Le ministre français des Affaires étrangères, qui lui a rendu une courte visite au Kremlin mercredi, est ressorti très impressionné par le personnage. «C’est rafraîchissant et même extrêmement troublant de voir ce jeune type frêle de 40 ans dans les palais du Kremlin, entendait-on au sein de la délégation française, au sortir de l’entrevue. Au début, on se dit qu’il est déplacé, mais on voit que c’est un malin ! C’est l’homme d’une nouvelle génération. Il est
certainement plus pro-occidental que Poutine.»
«L’Occident voudrait tant faire de Medvedev un libéral, s’amuse Alexeï Pouchkov, journaliste de la télévision publique. Mais mes contacts directs avec Poutine m’ont montré qu’il était lui-même un homme ouvert. Medvedev me semble au contraire plus réservé.» Si Medvedev effectue aujourd’hui ses premières visites diplomatiques au Kazakhstan et en Chine, c’est aussi parce que les mains tendues de Poutine vers l’Occident n’ont pas toujours été payées de retour, plaide cet analyste, rappelant tout ce qui agace actuellement Moscou : le projet américain de bouclier antimissile en Europe, les candidatures de l’Ukraine et de la Géorgie à l’Otan… «Moscou fait comprendre que si l’Occident insiste sur ces positions, inacceptables pour la Russie, celle-ci a d’autres alternatives», résume Alexeï Pouchkov. Pourquoi attendre un changement à Moscou, alors que «les problèmes restent les mêmes», plaide également Fiodor
Loukianov, rédacteur en chef de la revue Russia in global affairs. Si Medvedev se rend en Chine, c’est aussi que le centre de gravité de la planète est en train de se déplacer vers l’Orient. «Pendant les huit années de présidence Poutine, le rôle de la Chine dans le monde a considérablement augmenté, souligne Fiodor Loukianov. Et la Russie a encore du mal à définir sa politique dans la région du Pacifique, elle y a accordé trop peu d’attention.»

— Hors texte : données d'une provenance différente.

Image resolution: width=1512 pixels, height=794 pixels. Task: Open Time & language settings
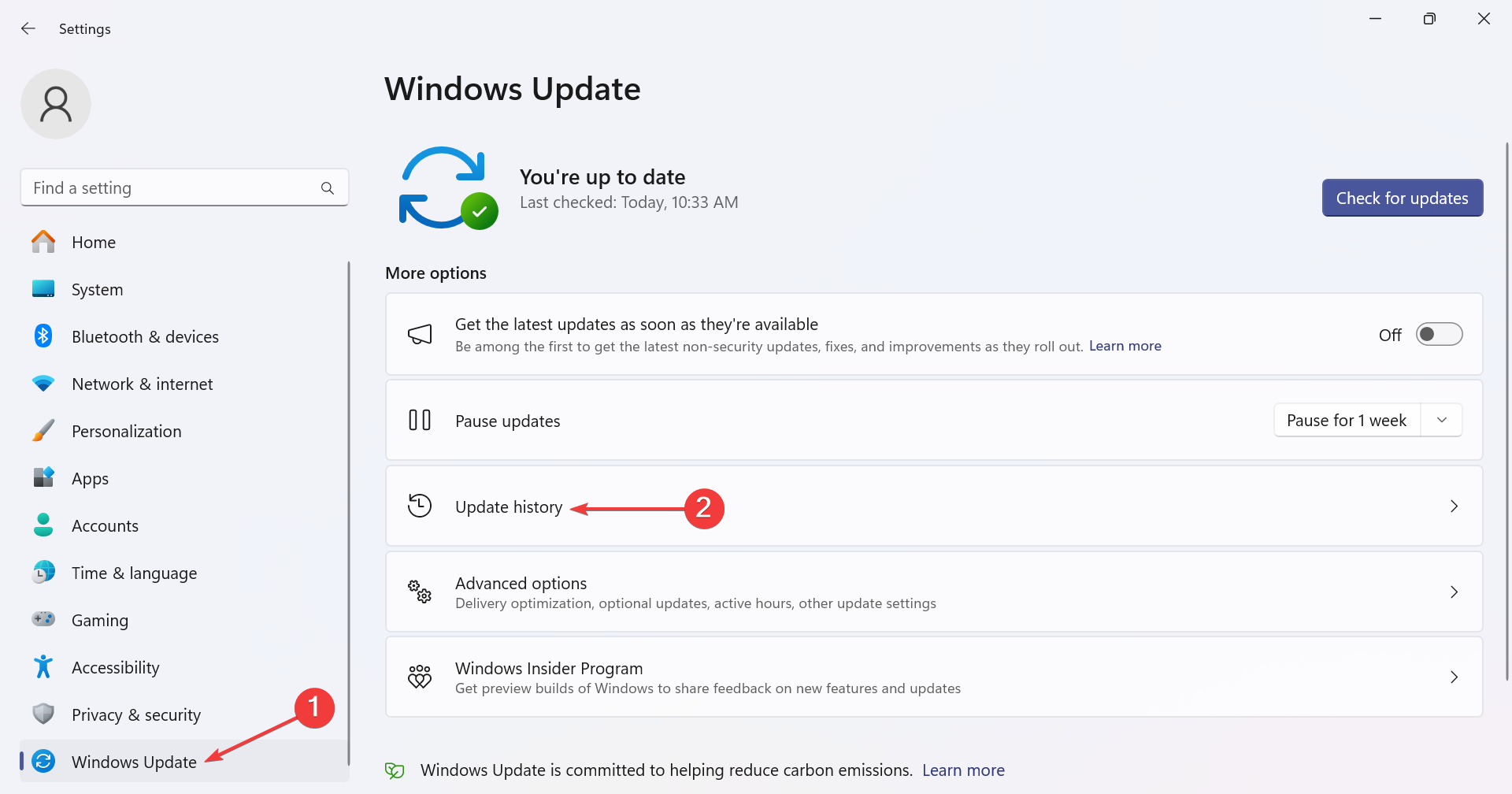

Libération souligne que même si
Dmitri Medvedev souriait de toutes ses dents cette semaine à ses visiteurs occidentaux, ses services secrets, le FSB, poursuivaient l’offensive contre le groupe pétrolier British Petroleum (BP). Le FSB a fait une nouvelle descente cette semaine dans les bureaux moscovites du groupe BP, actuellement sous forte pression pour rendre ses parts dans un important gisement russe. L’offensive est typique des années Poutine. Elle rappelle notamment comment les dirigeants russes se sont réappropriés les gisements de Ioukos, et elle sert aussi un autre objectif central de la diplomatie russe : contribuer à la flambée des prix des hydrocarbures.